[Saved entries]
>>

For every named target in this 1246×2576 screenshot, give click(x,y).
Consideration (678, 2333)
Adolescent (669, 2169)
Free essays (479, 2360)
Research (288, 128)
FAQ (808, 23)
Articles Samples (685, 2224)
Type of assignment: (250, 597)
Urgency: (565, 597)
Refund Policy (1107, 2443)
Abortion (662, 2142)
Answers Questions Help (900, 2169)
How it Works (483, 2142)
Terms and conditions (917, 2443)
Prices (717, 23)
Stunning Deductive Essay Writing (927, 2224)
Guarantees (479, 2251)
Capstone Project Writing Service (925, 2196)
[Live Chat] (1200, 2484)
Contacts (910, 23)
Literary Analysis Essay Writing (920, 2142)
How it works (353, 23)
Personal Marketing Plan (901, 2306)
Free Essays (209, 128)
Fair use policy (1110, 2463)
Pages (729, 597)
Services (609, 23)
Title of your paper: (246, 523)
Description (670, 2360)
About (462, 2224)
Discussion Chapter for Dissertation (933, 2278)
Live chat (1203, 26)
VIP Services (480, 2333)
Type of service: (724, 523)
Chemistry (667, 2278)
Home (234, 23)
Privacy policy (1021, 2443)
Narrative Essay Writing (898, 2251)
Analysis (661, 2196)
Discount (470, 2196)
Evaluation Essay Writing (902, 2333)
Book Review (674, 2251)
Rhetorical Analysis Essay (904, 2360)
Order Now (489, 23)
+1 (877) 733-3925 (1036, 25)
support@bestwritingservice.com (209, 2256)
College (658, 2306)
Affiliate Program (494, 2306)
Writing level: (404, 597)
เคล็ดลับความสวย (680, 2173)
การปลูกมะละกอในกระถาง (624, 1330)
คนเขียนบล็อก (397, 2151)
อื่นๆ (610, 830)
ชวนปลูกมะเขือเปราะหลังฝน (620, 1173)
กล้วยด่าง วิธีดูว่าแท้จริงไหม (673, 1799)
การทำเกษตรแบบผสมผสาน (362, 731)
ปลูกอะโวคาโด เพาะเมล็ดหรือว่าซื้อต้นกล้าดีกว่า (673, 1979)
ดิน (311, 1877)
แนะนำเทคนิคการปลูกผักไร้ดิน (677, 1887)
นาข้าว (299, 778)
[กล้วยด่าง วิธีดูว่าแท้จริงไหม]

<<

• **EXERCISE DESCRIPTION**
Every record above should be output exactly.

• **ANSWER**
For every named target in this 1246×2576 screenshot, give click(x,y).
Consideration (678, 2333)
Adolescent (669, 2169)
Free essays (479, 2360)
Research (288, 128)
FAQ (808, 23)
Articles Samples (685, 2224)
Type of assignment: (250, 597)
Urgency: (565, 597)
Refund Policy (1107, 2443)
Abortion (662, 2142)
Answers Questions Help (900, 2169)
How it Works (483, 2142)
Terms and conditions (917, 2443)
Prices (717, 23)
Stunning Deductive Essay Writing (927, 2224)
Guarantees (479, 2251)
Capstone Project Writing Service (925, 2196)
[Live Chat] (1200, 2484)
Contacts (910, 23)
Literary Analysis Essay Writing (920, 2142)
How it works (353, 23)
Personal Marketing Plan (901, 2306)
Free Essays (209, 128)
Fair use policy (1110, 2463)
Pages (729, 597)
Services (609, 23)
Title of your paper: (246, 523)
Description (670, 2360)
About (462, 2224)
Discussion Chapter for Dissertation (933, 2278)
Live chat (1203, 26)
VIP Services (480, 2333)
Type of service: (724, 523)
Chemistry (667, 2278)
Home (234, 23)
Privacy policy (1021, 2443)
Narrative Essay Writing (898, 2251)
Analysis (661, 2196)
Discount (470, 2196)
Evaluation Essay Writing (902, 2333)
Book Review (674, 2251)
Rhetorical Analysis Essay (904, 2360)
Order Now (489, 23)
+1 (877) 733-3925 (1036, 25)
support@bestwritingservice.com (209, 2256)
College (658, 2306)
Affiliate Program (494, 2306)
Writing level: (404, 597)
เคล็ดลับความสวย (680, 2173)
การปลูกมะละกอในกระถาง (624, 1330)
คนเขียนบล็อก (397, 2151)
อื่นๆ (610, 830)
ชวนปลูกมะเขือเปราะหลังฝน (620, 1173)
กล้วยด่าง วิธีดูว่าแท้จริงไหม (673, 1799)
การทำเกษตรแบบผสมผสาน (362, 731)
ปลูกอะโวคาโด เพาะเมล็ดหรือว่าซื้อต้นกล้าดีกว่า (673, 1979)
ดิน (311, 1877)
แนะนำเทคนิคการปลูกผักไร้ดิน (677, 1887)
นาข้าว (299, 778)
[กล้วยด่าง วิธีดูว่าแท้จริงไหม]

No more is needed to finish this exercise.